|Will you make the jump?|
I love movies; I probably watch thirty movies a year. Some new, some old, but movies speak to me. I love learning life lessons in unexpected places. In the blockbuster The Dark Knight Rises there comes a point where Bruce Wayne finds himself in the bottom of a pit that houses a prison. The only way out is to climb up a sheer rock face to a ledge, and then make an impossible leap to freedom. The legend holds that hundreds of prisoners have strapped on the safety rope, climbed the side of the pit to the ledge and leapt and none of ever made the jump. They then hang by the safety rope and, after slamming into the side of the rock, are lowered by into the prison. In the history of the prison only one person, a young child who climbed out of a desperate desire to escape, ever made the jump. That child made the leap without the safety rope…
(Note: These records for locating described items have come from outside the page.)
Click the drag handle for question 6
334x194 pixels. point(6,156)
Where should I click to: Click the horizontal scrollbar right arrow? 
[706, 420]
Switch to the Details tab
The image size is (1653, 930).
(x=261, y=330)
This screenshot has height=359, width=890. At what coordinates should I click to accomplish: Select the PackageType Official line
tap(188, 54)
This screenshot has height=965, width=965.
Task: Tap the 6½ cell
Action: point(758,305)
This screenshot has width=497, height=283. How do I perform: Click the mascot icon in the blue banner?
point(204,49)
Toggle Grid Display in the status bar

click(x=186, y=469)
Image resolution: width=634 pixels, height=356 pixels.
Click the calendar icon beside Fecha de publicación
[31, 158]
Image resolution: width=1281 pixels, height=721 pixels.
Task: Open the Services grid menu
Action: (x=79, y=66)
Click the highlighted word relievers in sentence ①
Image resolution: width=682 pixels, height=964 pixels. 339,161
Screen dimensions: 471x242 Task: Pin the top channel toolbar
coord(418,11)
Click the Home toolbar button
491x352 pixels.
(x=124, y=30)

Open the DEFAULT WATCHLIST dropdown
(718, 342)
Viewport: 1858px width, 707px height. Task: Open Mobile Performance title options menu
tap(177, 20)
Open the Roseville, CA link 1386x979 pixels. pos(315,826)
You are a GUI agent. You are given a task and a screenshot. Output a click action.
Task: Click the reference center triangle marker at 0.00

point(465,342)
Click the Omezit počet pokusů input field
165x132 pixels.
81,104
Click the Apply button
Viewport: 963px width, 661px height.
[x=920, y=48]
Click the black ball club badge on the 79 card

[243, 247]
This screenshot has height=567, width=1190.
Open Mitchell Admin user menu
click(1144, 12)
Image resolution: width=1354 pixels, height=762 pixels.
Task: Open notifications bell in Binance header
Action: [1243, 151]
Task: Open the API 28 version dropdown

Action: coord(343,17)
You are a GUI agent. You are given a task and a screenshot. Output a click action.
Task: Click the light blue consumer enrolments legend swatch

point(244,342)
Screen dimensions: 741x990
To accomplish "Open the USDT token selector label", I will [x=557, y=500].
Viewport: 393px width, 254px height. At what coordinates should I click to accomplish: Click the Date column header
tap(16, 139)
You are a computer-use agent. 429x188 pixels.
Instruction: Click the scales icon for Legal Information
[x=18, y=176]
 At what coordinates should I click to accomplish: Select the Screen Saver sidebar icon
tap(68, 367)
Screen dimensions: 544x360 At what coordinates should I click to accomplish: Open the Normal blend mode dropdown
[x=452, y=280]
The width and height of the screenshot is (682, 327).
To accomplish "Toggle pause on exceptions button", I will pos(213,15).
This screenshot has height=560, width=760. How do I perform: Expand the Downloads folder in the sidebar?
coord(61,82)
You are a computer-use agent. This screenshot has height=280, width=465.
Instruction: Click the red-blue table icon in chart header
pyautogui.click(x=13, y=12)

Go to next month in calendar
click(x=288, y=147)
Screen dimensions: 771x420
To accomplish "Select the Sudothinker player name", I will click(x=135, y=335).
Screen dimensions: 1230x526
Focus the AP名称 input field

Our churches and our lives are like the pit. We know there is a better way but the way up seems insurmountable. We can see the sunlight streaming in from above and imagine what it must be like to feel its warmth surround us, our necks grow sore from looking at what could be while enduring what is. We wish. We hope. We dream, but mostly we just remain in the pit. Eventually the pit is all we know. It becomes uncomfortably comfortable. Its familiarity because the way things must be and soon we forget that there is a better life above us in the world of the sun. Actually, we eventually so value our place in the pit that whenever somebody seeks to climb out we secretly hope he or she fails so we can be affirmed in our justification not to climb. So we sit in our pit.
So how do we get the courage to climb? First we have to want the better life. Then we have to be willing to leave the safety rope on the floor. Lastly we have to make the jump with abandon.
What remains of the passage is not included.